The appellant argued that the amendments made in the main request had been "made in good faith in direct response to objections [regarding clarity and added subject-matter] which ha[d] been newly raised in the Board's opinion accompanying the summons". These new objections represented "exceptional circumstances" within the meaning of Article 13(2) RPBA and therefore the new main request should be admitted.
Arguments in favour of the new main request as regards Articles 84, 123(2) and 56 EPC were also submitted.
VI. On 12 December 2022, the appellant indicated that it would not attend the oral proceedings and requested a decision based on the submissions filed with its letter of 16 November 2022.
VII. The oral proceedings were thereupon cancelled.

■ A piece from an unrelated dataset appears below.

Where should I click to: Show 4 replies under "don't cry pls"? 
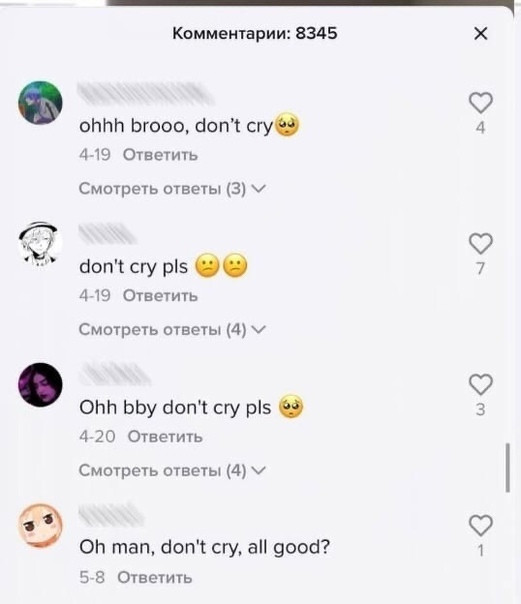[x=173, y=330]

VIII. Independent claim 1 according to the main request reads as follows:
"a computer-implemented method for managing an archive for determining approximate matches associated with strings occurring in data records of a dataset, the method including:
pre-processing, by a pre-execution module (110), data records to determine a set of string representations that correspond to strings occurring in the data records;
generating, for each of at least some of the string representations in the set, a plurality of close representations that are each generated from at least some of the same characters in the string, the close representations comprising deletion variants of the corresponding strings;
calculating a frequency of occurrence in the data records for each of the at least some of the strings represented in the set of string representations;
comparing generated close representations of a first string to generated close representations of a second string, and identifying whether any of the close representations of the first string correspond to any of the close representations of the second string such that the first and second string are a potential approximate match;
storing entries in an archive that each represent a potential approximate match between at least two strings based on their respective close representations;
renormalizing the frequency of at least one string by summing the counts of the strings that are potential approximate matches of the at least one string and, based on the renormalizing, generating a significance value for the one or more strings that can be used for identifying further potential approximate matches, the generated significance value for the at least one string being stored in association with the at least one string; and
executing, by an execution module (112), a computation graph wherein a component of the computation graph accesses the archive to determine whether given data records should be processed based on whether strings in the given data records are a potential approximate match, and wherein the component of the computation graph consolidates the given data records having strings that are a potential approximate match."
Reasons for the Decision
The application
1. The application relates to approximate string matching (also called fuzzy string matching or searching), i.e. finding strings that match a given pattern string within some tolerance according to a similarity metric, such as the edit distance. The strings being searched may be strings contained in records of a database (page 1 of the original description, lines 4-15).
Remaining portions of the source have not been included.